▸ **Material provided**:

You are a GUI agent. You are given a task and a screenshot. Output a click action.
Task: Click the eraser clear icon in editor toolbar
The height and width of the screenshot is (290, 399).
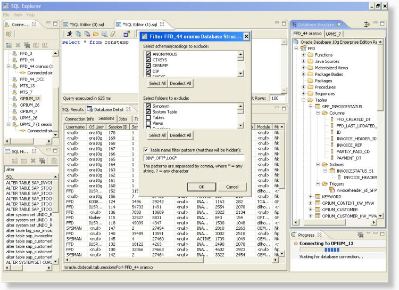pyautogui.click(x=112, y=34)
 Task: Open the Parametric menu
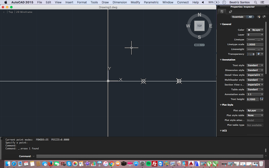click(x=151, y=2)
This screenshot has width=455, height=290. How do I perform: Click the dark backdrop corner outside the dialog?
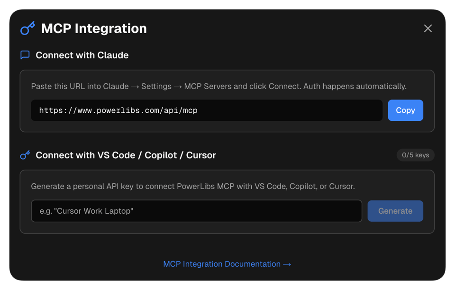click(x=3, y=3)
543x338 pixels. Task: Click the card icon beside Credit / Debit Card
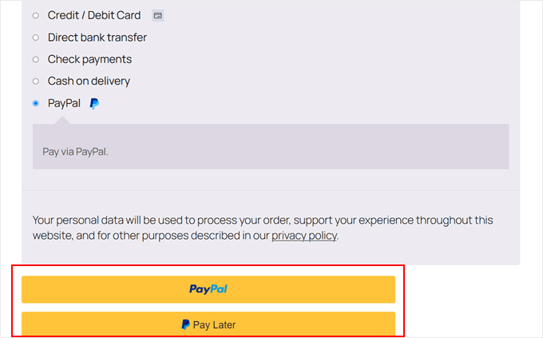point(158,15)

* * *

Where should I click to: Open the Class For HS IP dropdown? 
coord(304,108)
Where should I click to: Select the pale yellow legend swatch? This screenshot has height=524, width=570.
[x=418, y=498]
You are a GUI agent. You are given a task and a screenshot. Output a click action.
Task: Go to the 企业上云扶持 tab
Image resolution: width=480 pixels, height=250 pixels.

▸ **Work to be completed**: Copy the data word for word, from the line containing "Where should I click to: Open" up to and including the line containing "Image resolution: width=480".

▸ **Answer to this problem**:
Where should I click to: Open the Class For HS IP dropdown? 
coord(304,108)
Where should I click to: Select the pale yellow legend swatch? This screenshot has height=524, width=570.
[x=418, y=498]
You are a GUI agent. You are given a task and a screenshot. Output a click action.
Task: Go to the 企业上云扶持 tab
Image resolution: width=480 pixels, height=250 pixels.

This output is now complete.